Friday, February 29, 2008

A Lament for an Unknown Soul

Last Thursday night at around 9pm we received "the" call from Bombay. My mother's brother had passed away at the hospice early on the morning of February 22; less than 3 months after he was first diagnosed with cancer. It was a phone call that we had all been expecting. The last word we'd received just a few days before that was that the doctors had told the family that absolutely nothing more could be done and now it was just a matter of time. 

So when I finally heard the words that he had passed away, it was a mere numb feeling that went along with the confirmation of a fact.

Once the news had settled in, there was the unpleasant reality of the truth that I was left to deal with. The truth that I did not really mourn his passing. The truth that I did not feel a loss. The truth that his death would only slightly affect me and my daily life.

This was a person who for as long as I could remember had been at odds with most of the family. I had not said more than 5 consecutive words to him in all of my life.
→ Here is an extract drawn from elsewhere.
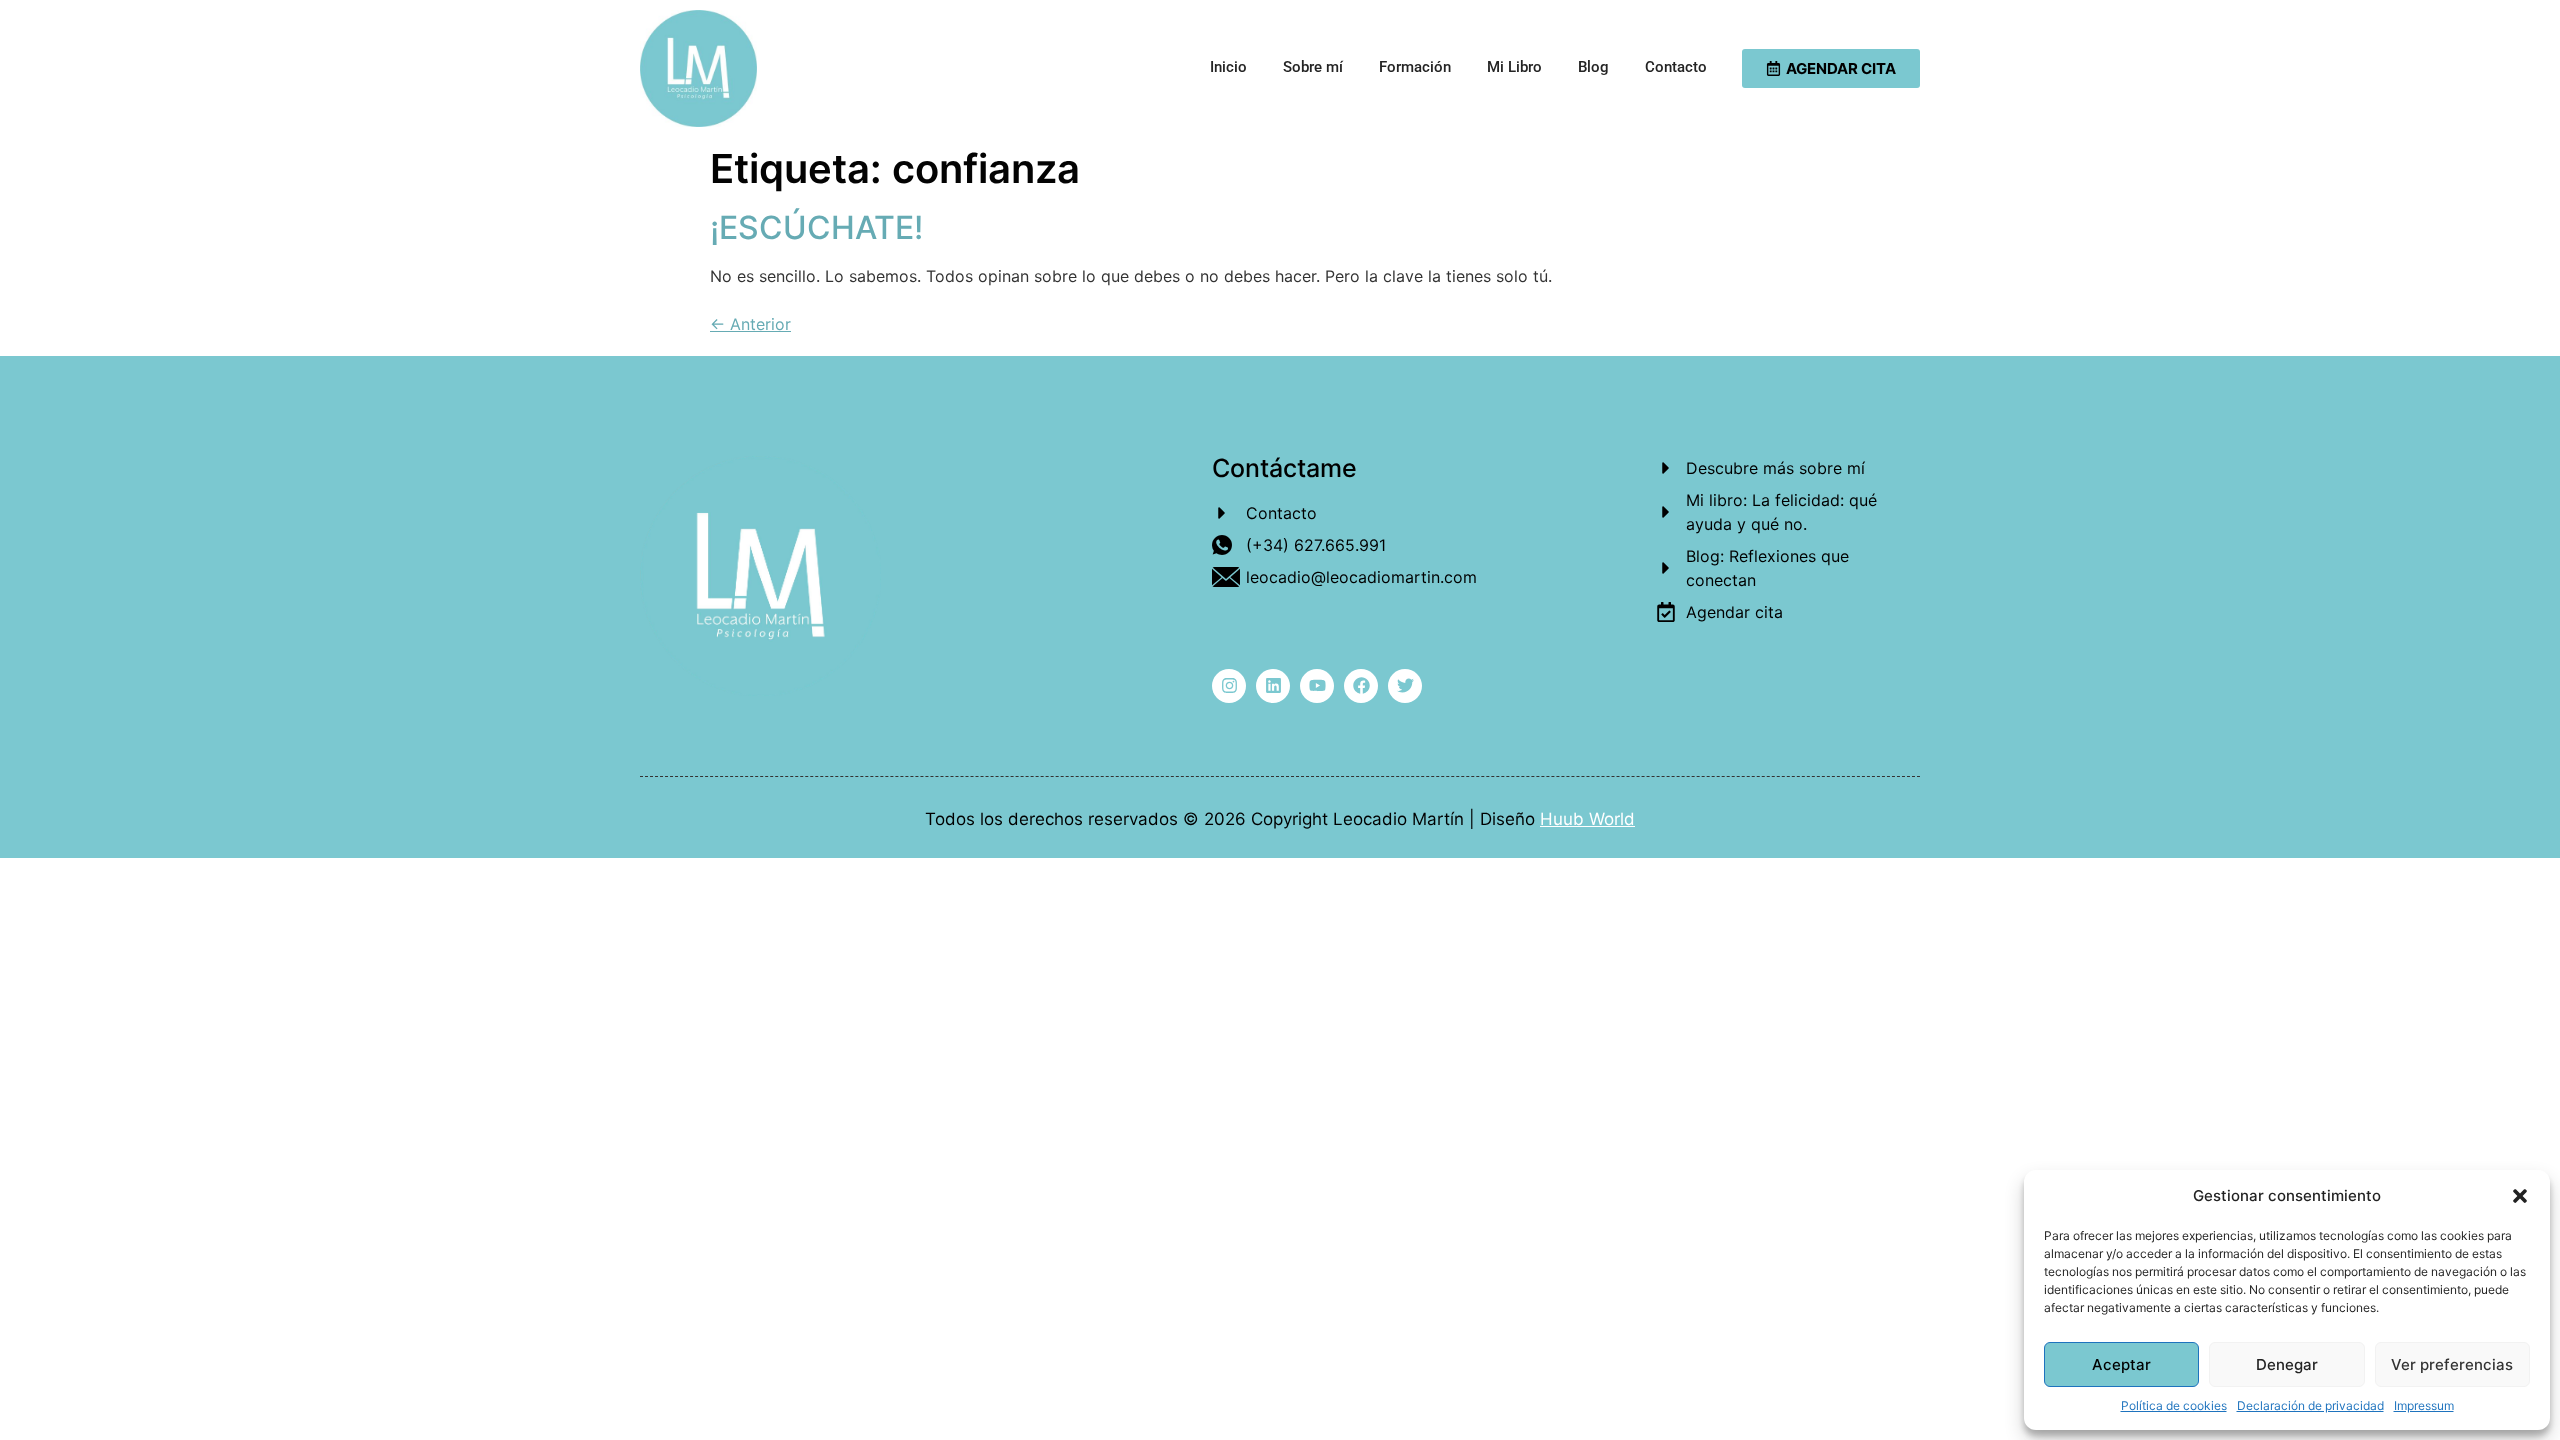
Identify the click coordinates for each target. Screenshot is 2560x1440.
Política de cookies (2174, 1405)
I had never shared a meal with him, never indulged in a laugh over common family jokes or memories and never really knew him as an individual.

Everything that I knew about him was either through hearing negative stories from other family members or watching first hand his actions and words that were very often hurtful and destructive and downright mean at times. The family got together last Friday to have a prayer service for him. The entire time I tried to focus my thoughts towards some kind of happy or positive memory. I could not think of even one.

I was highly disturbed by the fact that I had known someone for my entire life, and that I could not come up with a singular positive thought or feeling or emotion to link to him. Isn't that what one is expected to do when one thinks of the dead? Especially at a prayer service FOR that person. But try as I may, I was drawing a blank.

I wondered what the rest of the family was thinking. There were 3 siblings present that night. One of whom hadn't spoken to him in around 30 years. The other 2 met him once every few years when they went to India. What were they thinking and remembering?
I looked around the room at the respectfully bowed heads of my family. There was a sense of loss in the room. But was there a sense of grief at that loss?

And yet, if there had been tears and other signs of unabashed sorrow I probably would have been more surprised. And I would have known those to be false tears. False mourning.

So I whispered a prayer for the soul of an unknown man. A prayer that he finds the peace he was lacking in life. A peace that will be forever.

1 comment:

Anonymous said...

...and then sometimes there are amazingly insightful words on this blog.

I am sorry for your and your family's loss. No matter how close or distance (personally or geographically) an end of a life is an end of a life. I liked your thoughts at the service, your compassion and humanity.

I had a similar family situation - great aunt on my mother's side. As I was more distant from the situation I thought more why she was the way she was. What had happened in her life to move her in that direction. That is where I found compassion.